According to Cash America's interpretation of Section 3.A of the CDCA, if a lender does not have personnel in Pennsylvania, it is not "in this Commonwealth" as that phrase is used in Section 3.A. Cash America asserts that interpreting the phrase "either as principal, employe, agent or broker" as modifying the immediately preceding phrase "in this Commonwealth" effectively limits the reach of the CDCA to solely intrastate loan transactions. In contrast, according to Cash America, interpreting the phrase "either as principal, employe, agent or broker" as modifying the word "person," as the Commonwealth Court majority did, renders the phrase entirely meaningless. Moreover, Cash America observes that if the General Assembly intended to extend the CDCA to lenders without a physical presence in Pennsylvania, it knew how to accomplish this result, as it has demonstrated in other, unrelated statutes. See, e.g., the Pennsylvania Goods and Services Installment Sales Act, 69 P.S. § 1103 (applying the act to offers or agreements made in Pennsylvania to Pennsylvania buyers, "regardless of the situs of the contract as specified therein").

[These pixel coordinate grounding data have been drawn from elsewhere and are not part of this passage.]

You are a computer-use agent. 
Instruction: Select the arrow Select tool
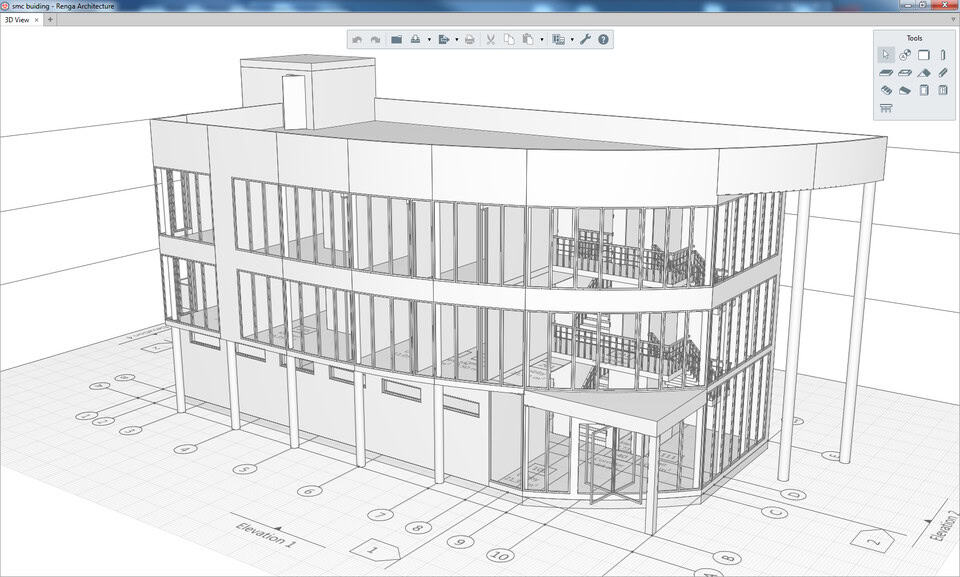885,55
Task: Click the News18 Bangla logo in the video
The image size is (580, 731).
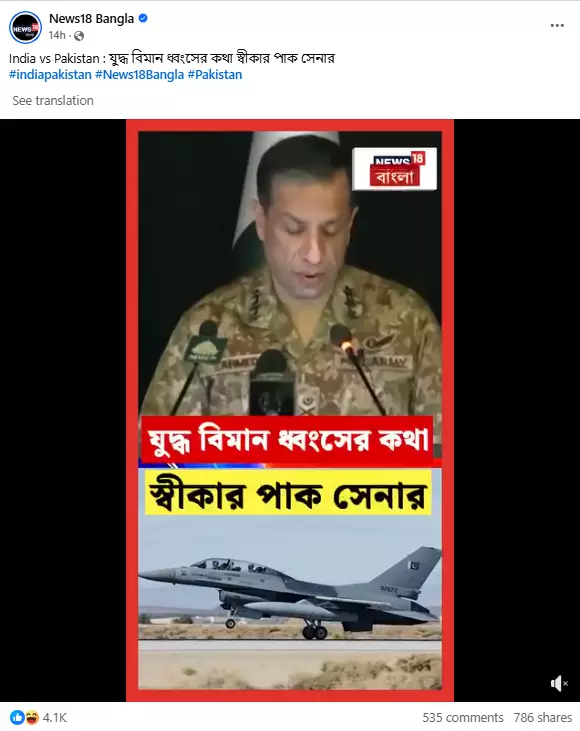Action: click(394, 169)
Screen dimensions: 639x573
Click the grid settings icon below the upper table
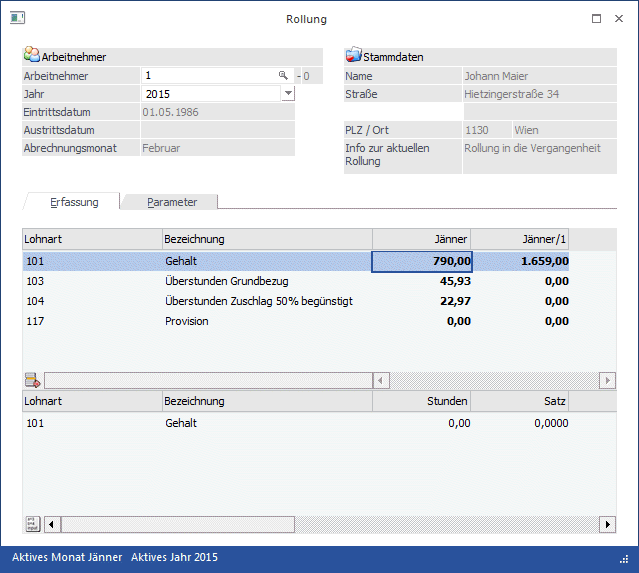click(x=32, y=380)
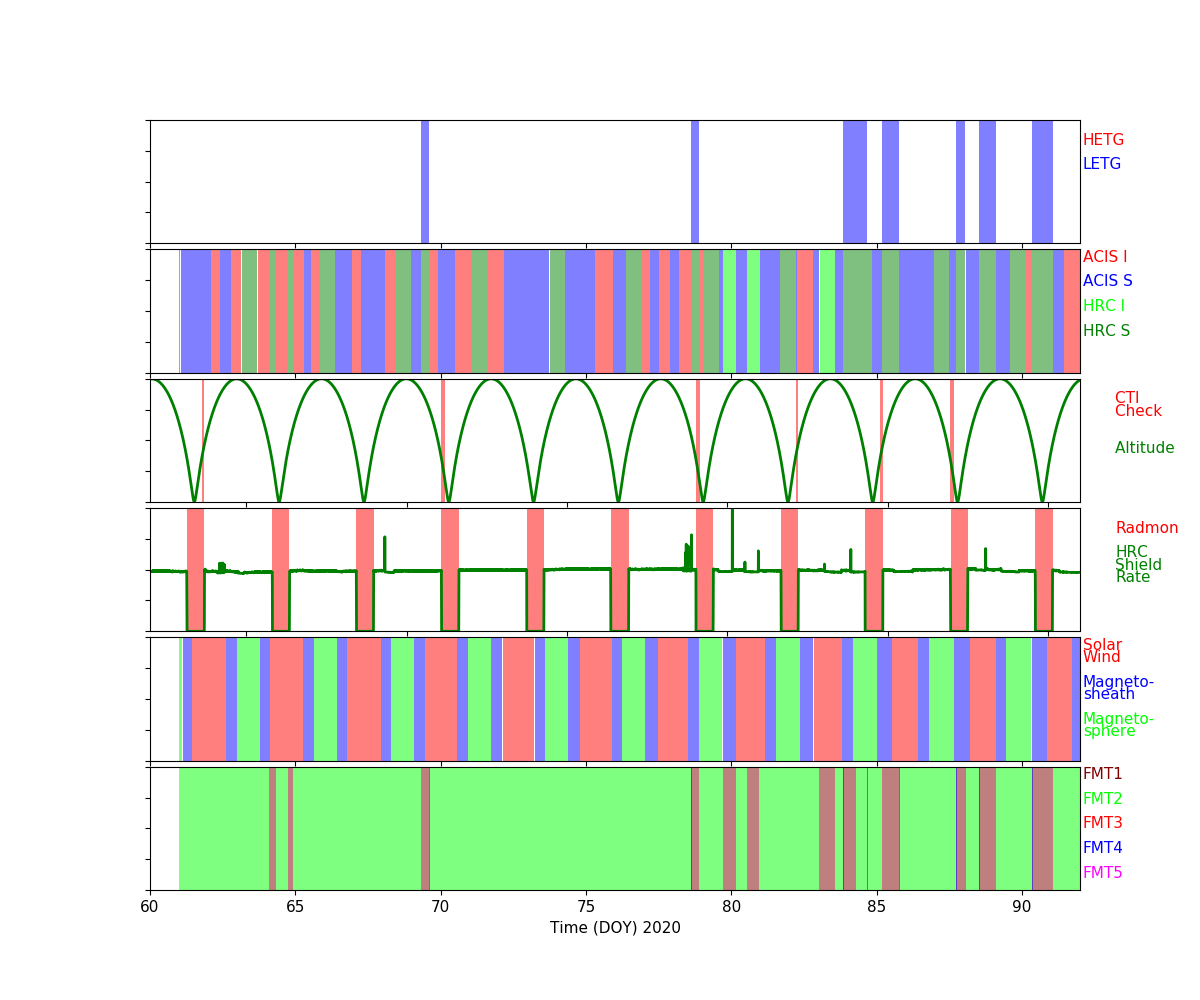The height and width of the screenshot is (1000, 1200).
Task: Select the HRC Shield Rate label
Action: 1138,565
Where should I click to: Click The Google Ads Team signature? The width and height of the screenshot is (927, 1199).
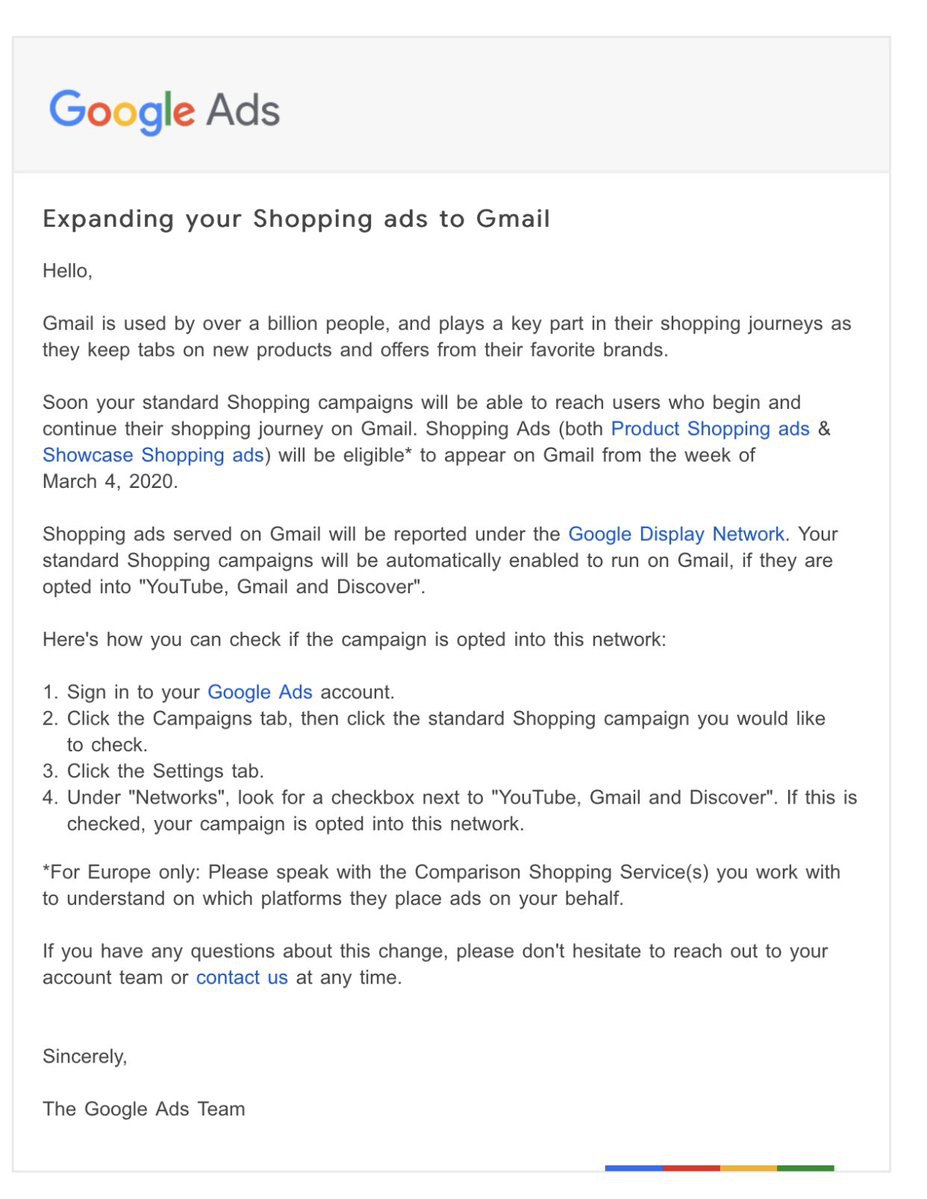tap(143, 1109)
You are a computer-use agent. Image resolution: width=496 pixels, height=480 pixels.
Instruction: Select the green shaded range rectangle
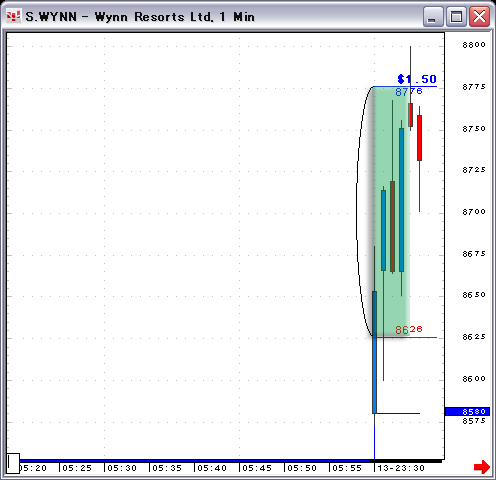click(391, 212)
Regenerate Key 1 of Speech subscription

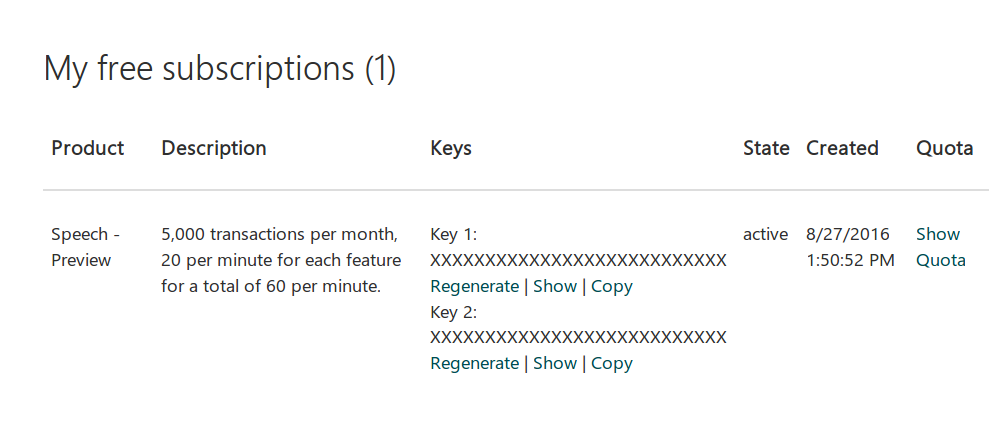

Moving beyond the plain language of the CDCA, Cash America argues that the General Assembly did not intend to regulate interstate transactions. It asserts that the CDCA was enacted at a time when the General Assembly could not constitutionally reach out-of-state lenders without a physical presence in this Commonwealth. See Crutcher v. Kentucky, 141 U.S. 47 (1891) (invalidating a Kentucky statute that purported to require outof-state companies to obtain a license before doing business in Kentucky and holding that "a state law is unconstitutional and void which requires a party to take out a license for carrying on interstate commerce"). Given this jurisprudence, Cash America maintains that the General Assembly properly limited the scope of the CDCA to intrastate commerce. See 1 Pa.C.S. § 1922(3) ("the General Assembly does not intend to violate the Constitution of the United States."). Although Cash America acknowledges that Commerce Clause jurisprudence has evolved since 1937 to permit the General Assembly to require licensure of lenders located outside of the state, it asserts that this evolving jurisprudence is not relevant to our consideration of the General Assembly's intent in 1937. See Commonwealth v. Bavusa, 832 A.2d 1042, 1051 (Pa. 2003) (rejecting a dynamic view of statutory interpretation that would measure legislative intent in light of constitutional authority which was non-existent at the time the General Assembly acted). Thus, according to Cash America, because the General Assembly could not have subjected out-of-state lenders to the requirements of the CDCA in 1937, the Department cannot now interpret the CDCA to require such licensure.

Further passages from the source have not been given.